Under the Big Sky in Autumn
As every local knows, crisp days and cool nights make fall the best time to explore Montana
Fall is prime time in Montana. The tourists thin, the fish bite, and the landscape softens into golden hues. Those are all good reasons to visit Yellowstone and Glacier National Parks, but that's just the start. The country's fourth-largest state is also home to 55 state parks, 18 national wildlife refuges, 10 national forests, and at least one homegrown brewery or distillery in every major town. No matter where you land under this state’s big sky, there's plenty of options—whether you're staying a weekend or a month.
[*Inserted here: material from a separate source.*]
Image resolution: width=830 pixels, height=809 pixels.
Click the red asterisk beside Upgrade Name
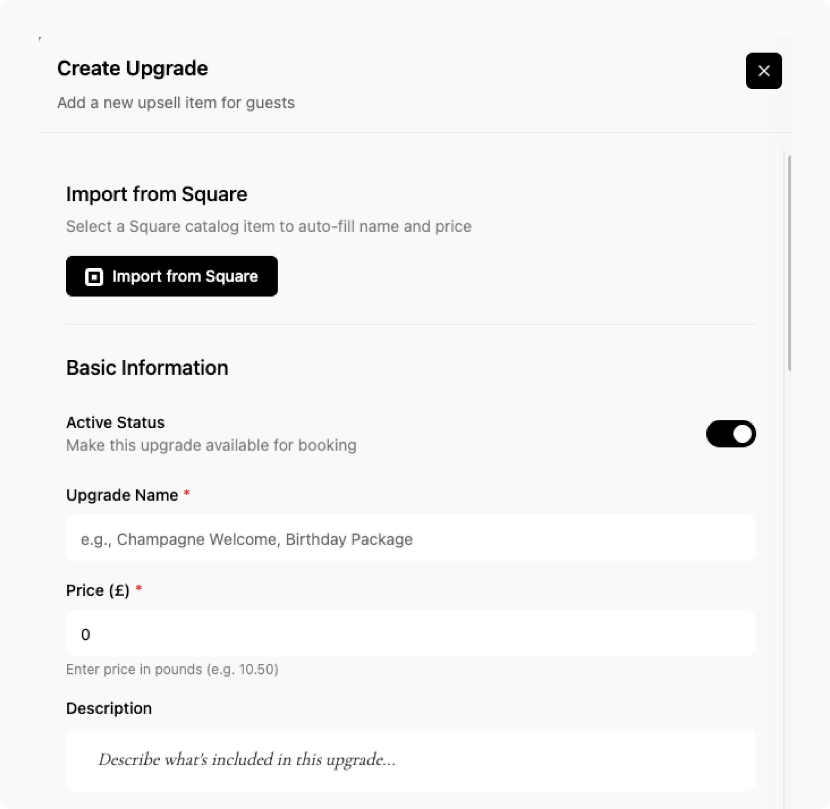click(x=186, y=493)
Here are six ways to maximize your stay.
Southeastern Montana: Bighorn History and Hiking
Ninety miles south of Billings, the 120,000-acre Bighorn Canyon National Recreation Area is best known for its world-class trout fishing in the Bighorn River. But this striking region—with canyon walls that rise to 1,000 feet—also has 15 hiking trails, four historic ranches that illuminate the history of the American West, and a human history that dates back 12,000 years. Visit the recreation area by day then hunker down in Billings at the Northern Hotel, a beautifully restored downtown hotel within walking distance of six breweries and the Western Heritage Center, a museum featuring artifacts from the Yellowstone River Valley housed in a former library built in 1901.
Missouri River Country: American Safari
Sitting on the north shore of the 382-square-mile Fort Peck Lake and the edge of the 1.1 million-acre Charles M. Russell National Wildlife Refuge, the town of Fort Peck is named after a colonel who built a trading post here in 1867. Today, it's a haven for wildlife-lovers of nearly every stripe. Fish for walleye, smallmouth bass, or northern pike on the lake, or drive the dirt roads of the refuge on an American safari in search of bighorn sheep, coyote, Swainson’s hawk, and dozens of other critters. Stay at the Fort Peck Hotel, a sprawling historic lodge built in the 1930s with rocking chairs on the front porch, and venture down the street for a show at the equally-historic Fort Peck Theater.
Yellowstone Country: Ultimate Fly-Fishing Road Trip
One of the most stunning drives in the United States is the 68-mile stretch of twisty S-curves on U.S. Route 212 from Red Lodge over 10,947-foot Beartooth Pass to the northeast entrance of Yellowstone National Park. In addition to views of high-alpine lakes and snow-covered peaks in every direction, the road provides access to some of the best trout streams in Montana, including the Gallatin, Yellowstone, and Madison rivers. Stop in at Trout River Fly Shop in Cooke City to buy a license and flies. Near Red Lodge, stay at the Blue Sky Cabins, a cluster of five luxurious hideaways on a serene 44 acres with easy access to a trail that leads to 12,799-foot Granite Peak, Montana’s highest mountain.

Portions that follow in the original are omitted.